**What this task involves**
Transcribe, word for word and without additions, each line below from the one containing "Image resolution: width=836" through the one containing "Task: Sort by the Předmět column header", both ends included.

---

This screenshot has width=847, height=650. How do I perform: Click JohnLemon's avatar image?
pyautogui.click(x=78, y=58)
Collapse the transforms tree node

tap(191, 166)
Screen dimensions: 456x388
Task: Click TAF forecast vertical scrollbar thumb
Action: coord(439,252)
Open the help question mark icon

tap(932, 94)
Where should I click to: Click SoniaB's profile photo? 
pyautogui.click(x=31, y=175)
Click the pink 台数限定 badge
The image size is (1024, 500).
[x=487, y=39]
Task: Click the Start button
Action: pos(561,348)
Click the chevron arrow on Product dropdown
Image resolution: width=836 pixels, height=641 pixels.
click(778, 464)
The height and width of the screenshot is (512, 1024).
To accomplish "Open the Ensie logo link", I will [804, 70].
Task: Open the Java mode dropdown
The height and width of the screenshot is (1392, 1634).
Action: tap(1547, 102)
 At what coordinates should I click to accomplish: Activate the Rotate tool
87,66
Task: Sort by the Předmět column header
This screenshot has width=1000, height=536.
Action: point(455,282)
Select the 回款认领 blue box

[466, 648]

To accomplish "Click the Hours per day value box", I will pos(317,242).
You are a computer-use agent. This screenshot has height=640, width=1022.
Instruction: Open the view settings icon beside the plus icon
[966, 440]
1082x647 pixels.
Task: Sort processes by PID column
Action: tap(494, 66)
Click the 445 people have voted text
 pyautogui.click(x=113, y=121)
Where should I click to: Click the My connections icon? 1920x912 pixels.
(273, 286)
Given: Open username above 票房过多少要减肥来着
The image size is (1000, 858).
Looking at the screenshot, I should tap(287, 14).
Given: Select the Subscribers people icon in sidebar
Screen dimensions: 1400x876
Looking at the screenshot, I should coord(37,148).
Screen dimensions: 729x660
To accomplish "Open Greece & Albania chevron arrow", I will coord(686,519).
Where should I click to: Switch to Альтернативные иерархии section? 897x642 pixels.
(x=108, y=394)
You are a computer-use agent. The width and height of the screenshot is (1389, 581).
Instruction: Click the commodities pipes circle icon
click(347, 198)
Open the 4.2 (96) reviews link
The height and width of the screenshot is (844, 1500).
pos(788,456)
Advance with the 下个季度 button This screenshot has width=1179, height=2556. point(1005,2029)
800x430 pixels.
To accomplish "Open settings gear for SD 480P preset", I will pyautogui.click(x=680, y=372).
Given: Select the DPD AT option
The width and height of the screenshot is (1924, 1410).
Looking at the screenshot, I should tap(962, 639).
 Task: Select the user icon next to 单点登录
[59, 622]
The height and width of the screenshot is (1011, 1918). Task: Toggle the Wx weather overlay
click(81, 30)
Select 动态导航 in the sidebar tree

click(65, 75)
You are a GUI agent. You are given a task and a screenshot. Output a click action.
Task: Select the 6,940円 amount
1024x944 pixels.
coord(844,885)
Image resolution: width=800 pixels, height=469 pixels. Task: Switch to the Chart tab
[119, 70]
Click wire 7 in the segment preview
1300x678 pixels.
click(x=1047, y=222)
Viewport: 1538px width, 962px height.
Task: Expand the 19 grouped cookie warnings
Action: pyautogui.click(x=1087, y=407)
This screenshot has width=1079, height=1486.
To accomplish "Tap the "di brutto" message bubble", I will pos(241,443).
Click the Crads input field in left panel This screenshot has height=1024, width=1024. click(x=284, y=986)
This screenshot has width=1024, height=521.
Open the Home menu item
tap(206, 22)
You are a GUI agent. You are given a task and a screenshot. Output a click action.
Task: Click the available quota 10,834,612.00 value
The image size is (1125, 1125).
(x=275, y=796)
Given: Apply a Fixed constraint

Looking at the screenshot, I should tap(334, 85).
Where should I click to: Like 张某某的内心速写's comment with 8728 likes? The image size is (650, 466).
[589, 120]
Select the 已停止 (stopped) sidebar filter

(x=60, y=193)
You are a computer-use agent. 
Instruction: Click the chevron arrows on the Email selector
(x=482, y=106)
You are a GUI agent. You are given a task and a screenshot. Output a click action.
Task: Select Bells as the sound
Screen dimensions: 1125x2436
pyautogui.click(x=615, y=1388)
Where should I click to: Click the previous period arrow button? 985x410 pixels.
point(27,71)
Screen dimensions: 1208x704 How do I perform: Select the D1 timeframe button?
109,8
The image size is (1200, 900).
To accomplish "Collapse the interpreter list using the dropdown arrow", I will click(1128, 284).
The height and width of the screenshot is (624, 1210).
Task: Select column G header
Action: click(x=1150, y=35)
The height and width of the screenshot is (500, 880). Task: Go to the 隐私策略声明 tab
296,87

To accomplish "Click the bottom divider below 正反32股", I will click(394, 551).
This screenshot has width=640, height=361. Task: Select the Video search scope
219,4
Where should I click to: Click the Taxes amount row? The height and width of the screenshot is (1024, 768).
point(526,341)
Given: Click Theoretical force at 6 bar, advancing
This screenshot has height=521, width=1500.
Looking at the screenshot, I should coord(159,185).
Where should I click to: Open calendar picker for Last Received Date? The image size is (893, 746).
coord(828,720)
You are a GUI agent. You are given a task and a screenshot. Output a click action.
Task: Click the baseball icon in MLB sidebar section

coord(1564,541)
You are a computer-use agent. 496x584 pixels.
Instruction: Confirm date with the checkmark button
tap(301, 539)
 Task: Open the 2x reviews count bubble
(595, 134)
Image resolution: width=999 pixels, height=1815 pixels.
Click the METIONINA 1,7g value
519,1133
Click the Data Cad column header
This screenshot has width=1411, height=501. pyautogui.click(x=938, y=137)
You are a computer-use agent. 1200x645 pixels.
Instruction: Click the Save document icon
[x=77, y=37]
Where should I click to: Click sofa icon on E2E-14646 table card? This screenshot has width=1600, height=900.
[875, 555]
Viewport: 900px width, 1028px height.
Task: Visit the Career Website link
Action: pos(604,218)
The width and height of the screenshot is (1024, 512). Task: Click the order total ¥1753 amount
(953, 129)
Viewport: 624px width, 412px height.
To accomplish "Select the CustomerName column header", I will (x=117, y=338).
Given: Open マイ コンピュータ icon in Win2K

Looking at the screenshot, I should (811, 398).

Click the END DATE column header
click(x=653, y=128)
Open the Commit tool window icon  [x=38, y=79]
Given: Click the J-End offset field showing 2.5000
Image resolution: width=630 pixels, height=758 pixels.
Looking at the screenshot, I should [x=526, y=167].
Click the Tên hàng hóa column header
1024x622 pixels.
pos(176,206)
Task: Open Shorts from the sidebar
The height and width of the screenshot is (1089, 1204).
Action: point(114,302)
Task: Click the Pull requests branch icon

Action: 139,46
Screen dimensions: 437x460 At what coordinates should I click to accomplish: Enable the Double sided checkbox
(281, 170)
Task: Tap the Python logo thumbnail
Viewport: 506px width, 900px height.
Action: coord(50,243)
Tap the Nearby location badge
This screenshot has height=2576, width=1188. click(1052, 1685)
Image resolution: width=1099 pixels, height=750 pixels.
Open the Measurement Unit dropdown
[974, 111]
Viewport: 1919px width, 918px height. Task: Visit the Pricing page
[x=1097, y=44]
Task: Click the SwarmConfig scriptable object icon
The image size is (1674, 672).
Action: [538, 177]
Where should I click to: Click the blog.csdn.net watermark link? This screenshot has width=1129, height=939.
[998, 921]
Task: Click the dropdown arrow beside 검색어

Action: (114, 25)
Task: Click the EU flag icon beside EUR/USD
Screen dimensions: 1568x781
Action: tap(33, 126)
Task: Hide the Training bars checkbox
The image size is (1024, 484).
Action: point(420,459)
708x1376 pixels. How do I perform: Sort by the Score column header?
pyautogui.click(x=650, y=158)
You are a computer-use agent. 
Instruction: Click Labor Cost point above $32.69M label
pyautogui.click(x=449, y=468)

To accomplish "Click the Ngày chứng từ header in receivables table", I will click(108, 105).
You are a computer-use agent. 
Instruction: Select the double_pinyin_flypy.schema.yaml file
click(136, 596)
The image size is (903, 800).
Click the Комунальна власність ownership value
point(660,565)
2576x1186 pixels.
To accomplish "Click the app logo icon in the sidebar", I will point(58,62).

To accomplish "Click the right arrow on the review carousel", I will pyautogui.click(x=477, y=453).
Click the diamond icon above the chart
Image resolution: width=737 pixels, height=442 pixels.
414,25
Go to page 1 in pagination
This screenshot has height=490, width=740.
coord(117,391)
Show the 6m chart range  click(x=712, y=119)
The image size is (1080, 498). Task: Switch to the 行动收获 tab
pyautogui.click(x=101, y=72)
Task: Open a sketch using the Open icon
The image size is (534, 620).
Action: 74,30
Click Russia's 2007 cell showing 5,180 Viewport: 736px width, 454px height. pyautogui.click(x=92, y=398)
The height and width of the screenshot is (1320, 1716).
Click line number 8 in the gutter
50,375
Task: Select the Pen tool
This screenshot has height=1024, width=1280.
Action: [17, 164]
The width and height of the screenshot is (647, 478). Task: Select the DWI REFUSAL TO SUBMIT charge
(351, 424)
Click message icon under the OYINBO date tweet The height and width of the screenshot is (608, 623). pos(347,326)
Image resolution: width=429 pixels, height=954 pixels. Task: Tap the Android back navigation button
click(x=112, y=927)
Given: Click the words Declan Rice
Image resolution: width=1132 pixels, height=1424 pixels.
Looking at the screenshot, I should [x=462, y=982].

---

**Exercise output**
Image resolution: width=836 pixels, height=641 pixels.
click(778, 464)
The height and width of the screenshot is (512, 1024).
To accomplish "Open the Ensie logo link", I will [804, 70].
Task: Open the Java mode dropdown
The height and width of the screenshot is (1392, 1634).
Action: tap(1547, 102)
 At what coordinates should I click to accomplish: Activate the Rotate tool
87,66
Task: Sort by the Předmět column header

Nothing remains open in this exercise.